(ENTRIES PROVIDED Opens)
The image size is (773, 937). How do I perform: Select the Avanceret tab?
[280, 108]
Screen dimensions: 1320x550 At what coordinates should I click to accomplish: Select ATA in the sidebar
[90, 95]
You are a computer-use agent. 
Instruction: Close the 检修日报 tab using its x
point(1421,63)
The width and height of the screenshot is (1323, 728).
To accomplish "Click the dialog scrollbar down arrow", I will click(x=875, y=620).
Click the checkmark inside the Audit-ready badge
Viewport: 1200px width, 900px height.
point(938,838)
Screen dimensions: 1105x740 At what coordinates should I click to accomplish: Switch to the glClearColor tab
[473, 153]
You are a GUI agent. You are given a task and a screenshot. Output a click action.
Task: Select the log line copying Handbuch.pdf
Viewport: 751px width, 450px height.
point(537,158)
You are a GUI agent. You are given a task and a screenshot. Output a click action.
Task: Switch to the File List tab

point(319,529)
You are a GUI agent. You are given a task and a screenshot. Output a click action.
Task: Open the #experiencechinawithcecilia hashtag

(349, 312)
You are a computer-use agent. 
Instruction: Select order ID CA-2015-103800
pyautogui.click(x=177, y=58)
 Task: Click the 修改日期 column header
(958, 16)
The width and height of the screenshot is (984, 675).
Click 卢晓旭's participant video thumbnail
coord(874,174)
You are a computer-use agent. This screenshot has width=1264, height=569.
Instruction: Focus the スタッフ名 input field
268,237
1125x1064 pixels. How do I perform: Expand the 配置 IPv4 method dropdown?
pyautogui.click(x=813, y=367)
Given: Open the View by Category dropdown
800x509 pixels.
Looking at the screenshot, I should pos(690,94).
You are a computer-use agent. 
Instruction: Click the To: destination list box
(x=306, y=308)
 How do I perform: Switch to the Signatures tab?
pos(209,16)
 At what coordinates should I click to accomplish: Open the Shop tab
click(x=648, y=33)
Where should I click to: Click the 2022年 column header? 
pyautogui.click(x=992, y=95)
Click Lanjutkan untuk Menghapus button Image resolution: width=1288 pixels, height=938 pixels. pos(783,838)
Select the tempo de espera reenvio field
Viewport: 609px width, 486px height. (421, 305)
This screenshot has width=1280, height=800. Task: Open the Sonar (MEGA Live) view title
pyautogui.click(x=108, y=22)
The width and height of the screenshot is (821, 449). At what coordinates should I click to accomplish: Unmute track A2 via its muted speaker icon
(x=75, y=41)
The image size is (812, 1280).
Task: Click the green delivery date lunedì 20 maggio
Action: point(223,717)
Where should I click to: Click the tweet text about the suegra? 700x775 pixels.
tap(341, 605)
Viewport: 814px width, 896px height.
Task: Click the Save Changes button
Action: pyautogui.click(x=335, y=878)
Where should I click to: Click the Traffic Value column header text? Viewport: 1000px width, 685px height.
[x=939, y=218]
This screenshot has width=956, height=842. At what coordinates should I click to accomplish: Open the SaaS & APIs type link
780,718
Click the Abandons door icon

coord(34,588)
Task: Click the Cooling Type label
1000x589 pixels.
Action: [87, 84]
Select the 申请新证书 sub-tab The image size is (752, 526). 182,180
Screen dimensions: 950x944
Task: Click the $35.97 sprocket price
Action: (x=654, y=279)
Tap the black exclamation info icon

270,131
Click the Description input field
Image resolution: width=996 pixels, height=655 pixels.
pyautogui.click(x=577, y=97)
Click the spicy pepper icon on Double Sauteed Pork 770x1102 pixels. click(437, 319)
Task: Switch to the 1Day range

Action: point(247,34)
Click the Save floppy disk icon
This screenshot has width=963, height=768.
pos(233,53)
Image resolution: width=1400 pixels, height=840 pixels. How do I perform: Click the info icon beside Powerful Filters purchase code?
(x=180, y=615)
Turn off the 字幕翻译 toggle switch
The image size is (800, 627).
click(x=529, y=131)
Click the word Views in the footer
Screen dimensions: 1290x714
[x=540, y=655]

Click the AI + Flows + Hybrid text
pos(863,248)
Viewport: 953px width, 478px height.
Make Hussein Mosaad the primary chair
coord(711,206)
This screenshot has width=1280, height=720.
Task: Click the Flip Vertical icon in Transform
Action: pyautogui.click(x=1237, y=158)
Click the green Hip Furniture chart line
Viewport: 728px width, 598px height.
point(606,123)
(ENTRIES PROVIDED Closes)
▶ THE TASK: An exact copy of the listing above is needed, so write it out again.

▶ RESULT OF THE EXERCISE:
The image size is (773, 937). How do I perform: Select the Avanceret tab?
[280, 108]
Screen dimensions: 1320x550 At what coordinates should I click to accomplish: Select ATA in the sidebar
[90, 95]
You are a computer-use agent. 
Instruction: Close the 检修日报 tab using its x
point(1421,63)
The width and height of the screenshot is (1323, 728).
To accomplish "Click the dialog scrollbar down arrow", I will click(x=875, y=620).
Click the checkmark inside the Audit-ready badge
Viewport: 1200px width, 900px height.
point(938,838)
Screen dimensions: 1105x740 At what coordinates should I click to accomplish: Switch to the glClearColor tab
[473, 153]
You are a GUI agent. You are given a task and a screenshot. Output a click action.
Task: Select the log line copying Handbuch.pdf
Viewport: 751px width, 450px height.
point(537,158)
You are a GUI agent. You are given a task and a screenshot. Output a click action.
Task: Switch to the File List tab

point(319,529)
You are a GUI agent. You are given a task and a screenshot. Output a click action.
Task: Open the #experiencechinawithcecilia hashtag

(349, 312)
You are a computer-use agent. 
Instruction: Select order ID CA-2015-103800
pyautogui.click(x=177, y=58)
 Task: Click the 修改日期 column header
(958, 16)
The width and height of the screenshot is (984, 675).
Click 卢晓旭's participant video thumbnail
coord(874,174)
You are a computer-use agent. This screenshot has width=1264, height=569.
Instruction: Focus the スタッフ名 input field
268,237
1125x1064 pixels. How do I perform: Expand the 配置 IPv4 method dropdown?
pyautogui.click(x=813, y=367)
Given: Open the View by Category dropdown
800x509 pixels.
Looking at the screenshot, I should pos(690,94).
You are a computer-use agent. 
Instruction: Click the To: destination list box
(x=306, y=308)
 How do I perform: Switch to the Signatures tab?
pos(209,16)
 At what coordinates should I click to accomplish: Open the Shop tab
click(x=648, y=33)
Where should I click to: Click the 2022年 column header? 
pyautogui.click(x=992, y=95)
Click Lanjutkan untuk Menghapus button Image resolution: width=1288 pixels, height=938 pixels. pos(783,838)
Select the tempo de espera reenvio field
Viewport: 609px width, 486px height. (421, 305)
This screenshot has width=1280, height=800. Task: Open the Sonar (MEGA Live) view title
pyautogui.click(x=108, y=22)
The width and height of the screenshot is (821, 449). At what coordinates should I click to accomplish: Unmute track A2 via its muted speaker icon
(x=75, y=41)
The image size is (812, 1280).
Task: Click the green delivery date lunedì 20 maggio
Action: point(223,717)
Where should I click to: Click the tweet text about the suegra? 700x775 pixels.
tap(341, 605)
Viewport: 814px width, 896px height.
Task: Click the Save Changes button
Action: pyautogui.click(x=335, y=878)
Where should I click to: Click the Traffic Value column header text? Viewport: 1000px width, 685px height.
[x=939, y=218]
This screenshot has width=956, height=842. At what coordinates should I click to accomplish: Open the SaaS & APIs type link
780,718
Click the Abandons door icon

coord(34,588)
Task: Click the Cooling Type label
1000x589 pixels.
Action: [87, 84]
Select the 申请新证书 sub-tab The image size is (752, 526). 182,180
Screen dimensions: 950x944
Task: Click the $35.97 sprocket price
Action: (x=654, y=279)
Tap the black exclamation info icon

270,131
Click the Description input field
Image resolution: width=996 pixels, height=655 pixels.
pyautogui.click(x=577, y=97)
Click the spicy pepper icon on Double Sauteed Pork 770x1102 pixels. click(437, 319)
Task: Switch to the 1Day range

Action: point(247,34)
Click the Save floppy disk icon
This screenshot has width=963, height=768.
pos(233,53)
Image resolution: width=1400 pixels, height=840 pixels. How do I perform: Click the info icon beside Powerful Filters purchase code?
(x=180, y=615)
Turn off the 字幕翻译 toggle switch
The image size is (800, 627).
click(x=529, y=131)
Click the word Views in the footer
Screen dimensions: 1290x714
[x=540, y=655]

Click the AI + Flows + Hybrid text
pos(863,248)
Viewport: 953px width, 478px height.
Make Hussein Mosaad the primary chair
coord(711,206)
This screenshot has width=1280, height=720.
Task: Click the Flip Vertical icon in Transform
Action: pyautogui.click(x=1237, y=158)
Click the green Hip Furniture chart line
Viewport: 728px width, 598px height.
point(606,123)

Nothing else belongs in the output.